Saved entries:
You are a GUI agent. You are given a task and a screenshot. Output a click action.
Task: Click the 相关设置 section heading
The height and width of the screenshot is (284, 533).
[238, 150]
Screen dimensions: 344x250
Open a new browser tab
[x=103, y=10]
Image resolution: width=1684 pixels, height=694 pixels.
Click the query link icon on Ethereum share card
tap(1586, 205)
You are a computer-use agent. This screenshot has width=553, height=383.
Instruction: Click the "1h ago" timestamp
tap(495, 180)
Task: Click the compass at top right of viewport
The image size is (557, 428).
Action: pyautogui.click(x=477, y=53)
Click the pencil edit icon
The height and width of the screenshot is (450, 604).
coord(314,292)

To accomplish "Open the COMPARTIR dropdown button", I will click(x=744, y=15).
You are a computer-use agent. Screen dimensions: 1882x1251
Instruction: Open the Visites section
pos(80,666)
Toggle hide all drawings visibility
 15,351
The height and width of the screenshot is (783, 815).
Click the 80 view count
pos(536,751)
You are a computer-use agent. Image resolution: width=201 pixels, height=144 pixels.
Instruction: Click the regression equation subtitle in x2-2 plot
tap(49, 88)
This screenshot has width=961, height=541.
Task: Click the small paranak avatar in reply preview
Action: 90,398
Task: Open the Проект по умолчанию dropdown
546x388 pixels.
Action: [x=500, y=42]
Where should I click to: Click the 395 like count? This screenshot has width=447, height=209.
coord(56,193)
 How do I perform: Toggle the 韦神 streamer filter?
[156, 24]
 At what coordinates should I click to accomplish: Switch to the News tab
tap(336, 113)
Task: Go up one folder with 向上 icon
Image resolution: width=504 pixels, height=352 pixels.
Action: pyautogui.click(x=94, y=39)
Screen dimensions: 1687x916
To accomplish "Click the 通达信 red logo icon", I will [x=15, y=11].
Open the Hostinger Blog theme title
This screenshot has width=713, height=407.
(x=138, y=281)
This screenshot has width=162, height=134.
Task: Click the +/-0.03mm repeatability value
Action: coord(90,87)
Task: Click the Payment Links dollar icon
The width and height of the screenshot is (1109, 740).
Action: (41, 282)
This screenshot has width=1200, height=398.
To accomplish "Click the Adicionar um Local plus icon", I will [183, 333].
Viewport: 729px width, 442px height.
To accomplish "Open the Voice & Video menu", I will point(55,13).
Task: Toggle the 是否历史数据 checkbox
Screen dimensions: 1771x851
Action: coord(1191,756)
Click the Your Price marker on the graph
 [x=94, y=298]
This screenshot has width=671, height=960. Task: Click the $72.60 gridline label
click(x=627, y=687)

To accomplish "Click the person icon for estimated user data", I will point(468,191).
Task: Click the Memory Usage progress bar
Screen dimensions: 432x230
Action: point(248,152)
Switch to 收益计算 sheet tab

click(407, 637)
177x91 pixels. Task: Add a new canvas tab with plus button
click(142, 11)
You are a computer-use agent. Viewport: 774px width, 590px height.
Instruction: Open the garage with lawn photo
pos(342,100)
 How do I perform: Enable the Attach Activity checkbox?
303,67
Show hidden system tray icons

The problem:
Write out every line from the records above, word for word.

Task solution:
You are a GUI agent. You are given a task and a screenshot. Output a click action.
Task: Click the 相关设置 section heading
The height and width of the screenshot is (284, 533).
[238, 150]
Screen dimensions: 344x250
Open a new browser tab
[x=103, y=10]
Image resolution: width=1684 pixels, height=694 pixels.
Click the query link icon on Ethereum share card
tap(1586, 205)
You are a computer-use agent. This screenshot has width=553, height=383.
Instruction: Click the "1h ago" timestamp
tap(495, 180)
Task: Click the compass at top right of viewport
The image size is (557, 428).
Action: pyautogui.click(x=477, y=53)
Click the pencil edit icon
The height and width of the screenshot is (450, 604).
coord(314,292)

To accomplish "Open the COMPARTIR dropdown button", I will click(x=744, y=15).
You are a computer-use agent. Screen dimensions: 1882x1251
Instruction: Open the Visites section
pos(80,666)
Toggle hide all drawings visibility
 15,351
The height and width of the screenshot is (783, 815).
Click the 80 view count
pos(536,751)
You are a computer-use agent. Image resolution: width=201 pixels, height=144 pixels.
Instruction: Click the regression equation subtitle in x2-2 plot
tap(49, 88)
This screenshot has width=961, height=541.
Task: Click the small paranak avatar in reply preview
Action: 90,398
Task: Open the Проект по умолчанию dropdown
546x388 pixels.
Action: [x=500, y=42]
Where should I click to: Click the 395 like count? This screenshot has width=447, height=209.
coord(56,193)
 How do I perform: Toggle the 韦神 streamer filter?
[156, 24]
 At what coordinates should I click to accomplish: Switch to the News tab
tap(336, 113)
Task: Go up one folder with 向上 icon
Image resolution: width=504 pixels, height=352 pixels.
Action: pyautogui.click(x=94, y=39)
Screen dimensions: 1687x916
To accomplish "Click the 通达信 red logo icon", I will [x=15, y=11].
Open the Hostinger Blog theme title
This screenshot has width=713, height=407.
(x=138, y=281)
This screenshot has width=162, height=134.
Task: Click the +/-0.03mm repeatability value
Action: coord(90,87)
Task: Click the Payment Links dollar icon
The width and height of the screenshot is (1109, 740).
Action: (41, 282)
This screenshot has width=1200, height=398.
To accomplish "Click the Adicionar um Local plus icon", I will [183, 333].
Viewport: 729px width, 442px height.
To accomplish "Open the Voice & Video menu", I will point(55,13).
Task: Toggle the 是否历史数据 checkbox
Screen dimensions: 1771x851
Action: coord(1191,756)
Click the Your Price marker on the graph
 [x=94, y=298]
This screenshot has width=671, height=960. Task: Click the $72.60 gridline label
click(x=627, y=687)

To accomplish "Click the person icon for estimated user data", I will point(468,191).
Task: Click the Memory Usage progress bar
Screen dimensions: 432x230
Action: point(248,152)
Switch to 收益计算 sheet tab

click(407, 637)
177x91 pixels. Task: Add a new canvas tab with plus button
click(142, 11)
You are a computer-use agent. Viewport: 774px width, 590px height.
Instruction: Open the garage with lawn photo
pos(342,100)
 How do I perform: Enable the Attach Activity checkbox?
303,67
Show hidden system tray icons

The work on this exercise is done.